>>>

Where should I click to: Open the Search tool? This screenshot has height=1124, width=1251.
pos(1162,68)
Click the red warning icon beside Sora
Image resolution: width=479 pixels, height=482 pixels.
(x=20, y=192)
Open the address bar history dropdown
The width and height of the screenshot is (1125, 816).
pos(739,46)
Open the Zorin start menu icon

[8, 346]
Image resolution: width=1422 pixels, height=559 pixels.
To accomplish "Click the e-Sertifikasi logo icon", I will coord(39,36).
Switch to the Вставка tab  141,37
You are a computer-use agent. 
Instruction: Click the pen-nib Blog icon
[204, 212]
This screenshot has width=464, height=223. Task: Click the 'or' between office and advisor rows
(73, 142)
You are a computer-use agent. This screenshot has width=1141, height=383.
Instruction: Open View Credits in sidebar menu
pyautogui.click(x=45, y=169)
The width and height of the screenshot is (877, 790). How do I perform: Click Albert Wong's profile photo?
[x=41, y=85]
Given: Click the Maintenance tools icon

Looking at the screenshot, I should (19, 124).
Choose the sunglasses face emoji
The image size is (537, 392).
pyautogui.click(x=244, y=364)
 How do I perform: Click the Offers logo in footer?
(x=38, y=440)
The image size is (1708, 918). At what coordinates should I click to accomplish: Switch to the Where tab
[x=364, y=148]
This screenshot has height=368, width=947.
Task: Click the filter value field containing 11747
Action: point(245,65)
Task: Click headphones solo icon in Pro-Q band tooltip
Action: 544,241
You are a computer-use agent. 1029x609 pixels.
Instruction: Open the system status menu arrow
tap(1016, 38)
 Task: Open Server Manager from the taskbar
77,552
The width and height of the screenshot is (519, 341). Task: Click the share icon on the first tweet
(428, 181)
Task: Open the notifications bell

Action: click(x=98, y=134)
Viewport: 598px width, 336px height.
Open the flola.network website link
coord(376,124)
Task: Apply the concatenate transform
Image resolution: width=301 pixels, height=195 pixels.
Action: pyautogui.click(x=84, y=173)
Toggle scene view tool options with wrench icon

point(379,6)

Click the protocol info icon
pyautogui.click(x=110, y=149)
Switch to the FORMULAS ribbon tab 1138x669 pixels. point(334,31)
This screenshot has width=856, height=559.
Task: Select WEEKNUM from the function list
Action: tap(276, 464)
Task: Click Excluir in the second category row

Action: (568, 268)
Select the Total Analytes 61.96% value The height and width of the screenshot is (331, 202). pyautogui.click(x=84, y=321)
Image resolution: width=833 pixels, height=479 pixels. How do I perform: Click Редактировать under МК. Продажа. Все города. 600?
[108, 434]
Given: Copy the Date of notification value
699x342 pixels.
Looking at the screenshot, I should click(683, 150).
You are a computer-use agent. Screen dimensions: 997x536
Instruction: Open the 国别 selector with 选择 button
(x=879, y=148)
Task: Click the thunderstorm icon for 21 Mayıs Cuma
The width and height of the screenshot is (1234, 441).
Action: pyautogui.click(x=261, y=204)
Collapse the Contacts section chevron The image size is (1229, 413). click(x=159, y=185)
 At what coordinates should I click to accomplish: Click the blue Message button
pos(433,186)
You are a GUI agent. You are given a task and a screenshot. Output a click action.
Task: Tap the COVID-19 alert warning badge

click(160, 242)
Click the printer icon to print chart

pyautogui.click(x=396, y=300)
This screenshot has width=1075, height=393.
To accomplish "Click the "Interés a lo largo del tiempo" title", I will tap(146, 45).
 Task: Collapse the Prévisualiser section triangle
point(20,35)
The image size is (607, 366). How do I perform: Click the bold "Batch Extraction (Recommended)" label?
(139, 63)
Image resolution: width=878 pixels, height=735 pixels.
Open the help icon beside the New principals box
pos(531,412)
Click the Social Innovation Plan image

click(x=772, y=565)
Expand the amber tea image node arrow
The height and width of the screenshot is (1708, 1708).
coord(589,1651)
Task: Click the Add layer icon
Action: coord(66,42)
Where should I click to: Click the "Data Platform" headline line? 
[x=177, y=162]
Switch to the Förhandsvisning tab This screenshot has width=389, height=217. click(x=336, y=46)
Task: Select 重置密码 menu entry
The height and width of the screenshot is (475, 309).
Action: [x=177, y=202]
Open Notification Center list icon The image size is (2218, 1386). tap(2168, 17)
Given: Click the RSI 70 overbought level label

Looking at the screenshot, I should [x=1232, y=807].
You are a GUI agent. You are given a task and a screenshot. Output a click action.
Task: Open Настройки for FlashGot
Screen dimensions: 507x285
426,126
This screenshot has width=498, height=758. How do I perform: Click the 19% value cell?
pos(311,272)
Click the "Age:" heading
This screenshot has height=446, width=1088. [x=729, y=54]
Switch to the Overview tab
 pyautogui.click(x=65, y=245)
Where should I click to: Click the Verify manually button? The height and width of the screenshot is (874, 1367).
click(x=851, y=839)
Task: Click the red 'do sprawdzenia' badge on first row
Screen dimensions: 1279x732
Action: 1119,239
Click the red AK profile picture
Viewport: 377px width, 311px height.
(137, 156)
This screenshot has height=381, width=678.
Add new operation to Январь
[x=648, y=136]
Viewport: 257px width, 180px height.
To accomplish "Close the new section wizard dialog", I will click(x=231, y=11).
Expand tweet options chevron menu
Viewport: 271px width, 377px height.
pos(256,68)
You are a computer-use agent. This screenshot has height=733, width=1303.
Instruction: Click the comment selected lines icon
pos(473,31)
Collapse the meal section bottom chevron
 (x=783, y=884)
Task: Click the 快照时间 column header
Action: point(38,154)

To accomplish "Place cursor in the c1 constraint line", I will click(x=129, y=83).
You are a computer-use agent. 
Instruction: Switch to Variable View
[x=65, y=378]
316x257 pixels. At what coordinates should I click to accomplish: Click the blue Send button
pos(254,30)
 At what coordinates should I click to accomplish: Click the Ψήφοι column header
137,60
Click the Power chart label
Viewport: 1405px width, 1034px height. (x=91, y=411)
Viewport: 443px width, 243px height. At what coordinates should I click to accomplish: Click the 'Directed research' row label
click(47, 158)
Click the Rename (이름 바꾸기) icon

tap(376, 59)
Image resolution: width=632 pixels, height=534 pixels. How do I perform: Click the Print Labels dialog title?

<<<

Задание. Перепишите все записи в виде таблицы Markdown со столбцами «№» и «Строка», где каждой строке записей соответствует ряд с её порядковым номером. Пустые строки в таблицу не включайте.

Решение.
| № | Строка |
|---|---|
| 1 | Where should I click to: Open the Search tool? This screenshot has height=1124, width=1251. |
| 2 | pos(1162,68) |
| 3 | Click the red warning icon beside Sora |
| 4 | Image resolution: width=479 pixels, height=482 pixels. |
| 5 | (x=20, y=192) |
| 6 | Open the address bar history dropdown |
| 7 | The width and height of the screenshot is (1125, 816). |
| 8 | pos(739,46) |
| 9 | Open the Zorin start menu icon |
| 10 | [8, 346] |
| 11 | Image resolution: width=1422 pixels, height=559 pixels. |
| 12 | To accomplish "Click the e-Sertifikasi logo icon", I will coord(39,36). |
| 13 | Switch to the Вставка tab  141,37 |
| 14 | You are a computer-use agent.  |
| 15 | Instruction: Click the pen-nib Blog icon |
| 16 | [204, 212] |
| 17 | This screenshot has width=464, height=223. Task: Click the 'or' between office and advisor rows |
| 18 | (73, 142) |
| 19 | You are a computer-use agent. This screenshot has width=1141, height=383. |
| 20 | Instruction: Open View Credits in sidebar menu |
| 21 | pyautogui.click(x=45, y=169) |
| 22 | The width and height of the screenshot is (877, 790). How do I perform: Click Albert Wong's profile photo? |
| 23 | [x=41, y=85] |
| 24 | Given: Click the Maintenance tools icon |
| 25 | Looking at the screenshot, I should (19, 124). |
| 26 | Choose the sunglasses face emoji |
| 27 | The image size is (537, 392). |
| 28 | pyautogui.click(x=244, y=364) |
| 29 |  How do I perform: Click the Offers logo in footer? |
| 30 | (x=38, y=440) |
| 31 | The image size is (1708, 918). At what coordinates should I click to accomplish: Switch to the Where tab |
| 32 | [x=364, y=148] |
| 33 | This screenshot has height=368, width=947. |
| 34 | Task: Click the filter value field containing 11747 |
| 35 | Action: point(245,65) |
| 36 | Task: Click headphones solo icon in Pro-Q band tooltip |
| 37 | Action: 544,241 |
| 38 | You are a computer-use agent. 1029x609 pixels. |
| 39 | Instruction: Open the system status menu arrow |
| 40 | tap(1016, 38) |
| 41 |  Task: Open Server Manager from the taskbar |
| 42 | 77,552 |
| 43 | The width and height of the screenshot is (519, 341). Task: Click the share icon on the first tweet |
| 44 | (428, 181) |
| 45 | Task: Open the notifications bell |
| 46 | Action: click(x=98, y=134) |
| 47 | Viewport: 598px width, 336px height. |
| 48 | Open the flola.network website link |
| 49 | coord(376,124) |
| 50 | Task: Apply the concatenate transform |
| 51 | Image resolution: width=301 pixels, height=195 pixels. |
| 52 | Action: pyautogui.click(x=84, y=173) |
| 53 | Toggle scene view tool options with wrench icon |
| 54 | point(379,6) |
| 55 | Click the protocol info icon |
| 56 | pyautogui.click(x=110, y=149) |
| 57 | Switch to the FORMULAS ribbon tab 1138x669 pixels. point(334,31) |
| 58 | This screenshot has width=856, height=559. |
| 59 | Task: Select WEEKNUM from the function list |
| 60 | Action: tap(276, 464) |
| 61 | Task: Click Excluir in the second category row |
| 62 | Action: (568, 268) |
| 63 | Select the Total Analytes 61.96% value The height and width of the screenshot is (331, 202). pyautogui.click(x=84, y=321) |
| 64 | Image resolution: width=833 pixels, height=479 pixels. How do I perform: Click Редактировать under МК. Продажа. Все города. 600? |
| 65 | [108, 434] |
| 66 | Given: Copy the Date of notification value |
| 67 | 699x342 pixels. |
| 68 | Looking at the screenshot, I should click(683, 150). |
| 69 | You are a computer-use agent. Screen dimensions: 997x536 |
| 70 | Instruction: Open the 国别 selector with 选择 button |
| 71 | (x=879, y=148) |
| 72 | Task: Click the thunderstorm icon for 21 Mayıs Cuma |
| 73 | The width and height of the screenshot is (1234, 441). |
| 74 | Action: pyautogui.click(x=261, y=204) |
| 75 | Collapse the Contacts section chevron The image size is (1229, 413). click(x=159, y=185) |
| 76 |  At what coordinates should I click to accomplish: Click the blue Message button |
| 77 | pos(433,186) |
| 78 | You are a GUI agent. You are given a task and a screenshot. Output a click action. |
| 79 | Task: Tap the COVID-19 alert warning badge |
| 80 | click(160, 242) |
| 81 | Click the printer icon to print chart |
| 82 | pyautogui.click(x=396, y=300) |
| 83 | This screenshot has width=1075, height=393. |
| 84 | To accomplish "Click the "Interés a lo largo del tiempo" title", I will tap(146, 45). |
| 85 |  Task: Collapse the Prévisualiser section triangle |
| 86 | point(20,35) |
| 87 | The image size is (607, 366). How do I perform: Click the bold "Batch Extraction (Recommended)" label? |
| 88 | (139, 63) |
| 89 | Image resolution: width=878 pixels, height=735 pixels. |
| 90 | Open the help icon beside the New principals box |
| 91 | pos(531,412) |
| 92 | Click the Social Innovation Plan image |
| 93 | click(x=772, y=565) |
| 94 | Expand the amber tea image node arrow |
| 95 | The height and width of the screenshot is (1708, 1708). |
| 96 | coord(589,1651) |
| 97 | Task: Click the Add layer icon |
| 98 | Action: coord(66,42) |
| 99 | Where should I click to: Click the "Data Platform" headline line?  |
| 100 | [x=177, y=162] |
| 101 | Switch to the Förhandsvisning tab This screenshot has width=389, height=217. click(x=336, y=46) |
| 102 | Task: Select 重置密码 menu entry |
| 103 | The height and width of the screenshot is (475, 309). |
| 104 | Action: [x=177, y=202] |
| 105 | Open Notification Center list icon The image size is (2218, 1386). tap(2168, 17) |
| 106 | Given: Click the RSI 70 overbought level label |
| 107 | Looking at the screenshot, I should [x=1232, y=807]. |
| 108 | You are a GUI agent. You are given a task and a screenshot. Output a click action. |
| 109 | Task: Open Настройки for FlashGot |
| 110 | Screen dimensions: 507x285 |
| 111 | 426,126 |
| 112 | This screenshot has width=498, height=758. How do I perform: Click the 19% value cell? |
| 113 | pos(311,272) |
| 114 | Click the "Age:" heading |
| 115 | This screenshot has height=446, width=1088. [x=729, y=54] |
| 116 | Switch to the Overview tab |
| 117 |  pyautogui.click(x=65, y=245) |
| 118 | Where should I click to: Click the Verify manually button? The height and width of the screenshot is (874, 1367). |
| 119 | click(x=851, y=839) |
| 120 | Task: Click the red 'do sprawdzenia' badge on first row |
| 121 | Screen dimensions: 1279x732 |
| 122 | Action: 1119,239 |
| 123 | Click the red AK profile picture |
| 124 | Viewport: 377px width, 311px height. |
| 125 | (137, 156) |
| 126 | This screenshot has height=381, width=678. |
| 127 | Add new operation to Январь |
| 128 | [x=648, y=136] |
| 129 | Viewport: 257px width, 180px height. |
| 130 | To accomplish "Close the new section wizard dialog", I will click(x=231, y=11). |
| 131 | Expand tweet options chevron menu |
| 132 | Viewport: 271px width, 377px height. |
| 133 | pos(256,68) |
| 134 | You are a computer-use agent. This screenshot has height=733, width=1303. |
| 135 | Instruction: Click the comment selected lines icon |
| 136 | pos(473,31) |
| 137 | Collapse the meal section bottom chevron |
| 138 |  (x=783, y=884) |
| 139 | Task: Click the 快照时间 column header |
| 140 | Action: point(38,154) |
| 141 | To accomplish "Place cursor in the c1 constraint line", I will click(x=129, y=83). |
| 142 | You are a computer-use agent.  |
| 143 | Instruction: Switch to Variable View |
| 144 | [x=65, y=378] |
| 145 | 316x257 pixels. At what coordinates should I click to accomplish: Click the blue Send button |
| 146 | pos(254,30) |
| 147 |  At what coordinates should I click to accomplish: Click the Ψήφοι column header |
| 148 | 137,60 |
| 149 | Click the Power chart label |
| 150 | Viewport: 1405px width, 1034px height. (x=91, y=411) |
| 151 | Viewport: 443px width, 243px height. At what coordinates should I click to accomplish: Click the 'Directed research' row label |
| 152 | click(47, 158) |
| 153 | Click the Rename (이름 바꾸기) icon |
| 154 | tap(376, 59) |
| 155 | Image resolution: width=632 pixels, height=534 pixels. How do I perform: Click the Print Labels dialog title? |